Because the future of creativity won’t be built by those who simply make things.
It will be built by those who take responsibility for meaning.
By people who understand that whatever their scene — art, fashion, film, music, comedy, design, technology — they are not just producing output. They are shaping narratives. Challenging assumptions. Expanding what culture can look like and who gets to participate in it.
Storytelling isn’t reserved for writers or filmmakers. It belongs to anyone with a point of view and the courage to express it. Anyone willing to push beyond aesthetics, beyond optimisation, beyond what’s expected.
That’s how Netflix changed the rules. It’s how Nike, Apple and countless movements before them built belief. And it’s how the next generation will do the same — not by copying the surface, but by committing to the story underneath.
CreateScene exists to give those stories a place to collide.

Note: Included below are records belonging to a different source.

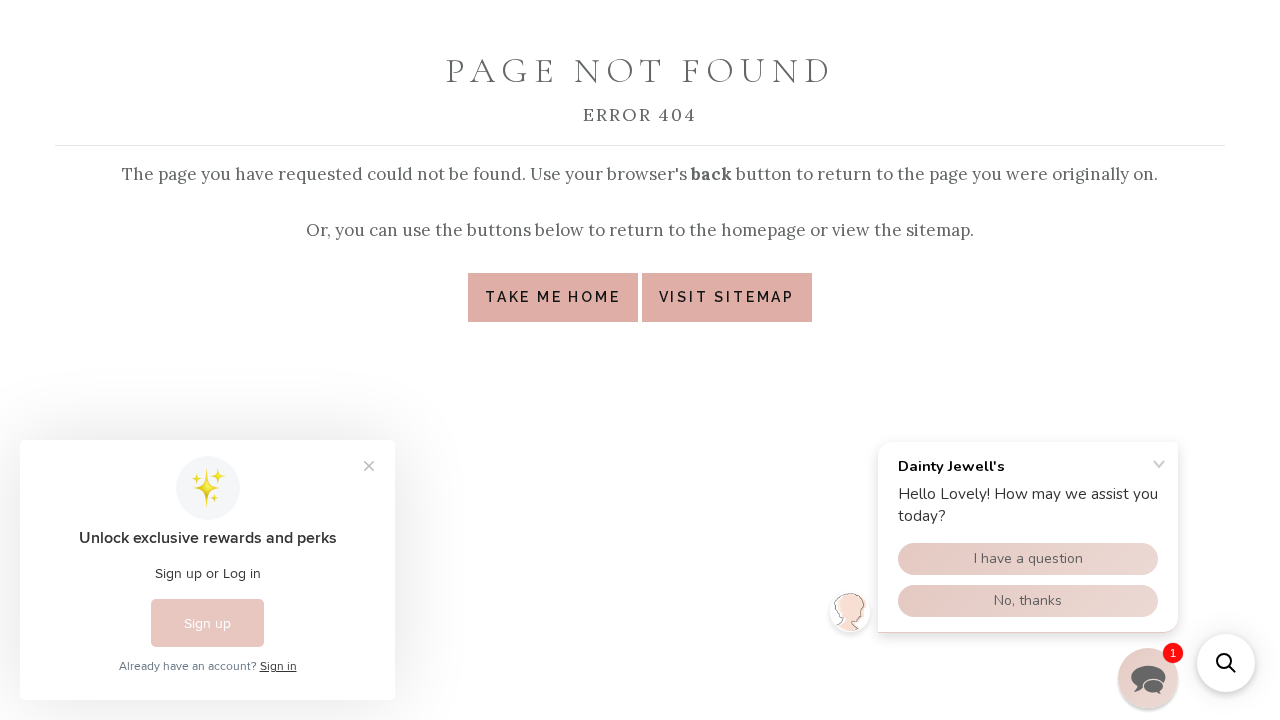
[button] (1226, 663)
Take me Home (553, 297)
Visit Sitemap (727, 297)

To connect voices across scenes. To encourage collaboration over competition. To remind creators that culture doesn’t move forward through silence or safety, but through conviction.
So wherever you’re creating from — a studio, a bedroom, a stage, a screen, a street — the challenge is the same.
Tell better stories.
Push them further.
And build the future of creativity from the inside out.
The biggest brands in the world weren’t built on products.
They were built on stories.
And the next ones could be written on CreateScene.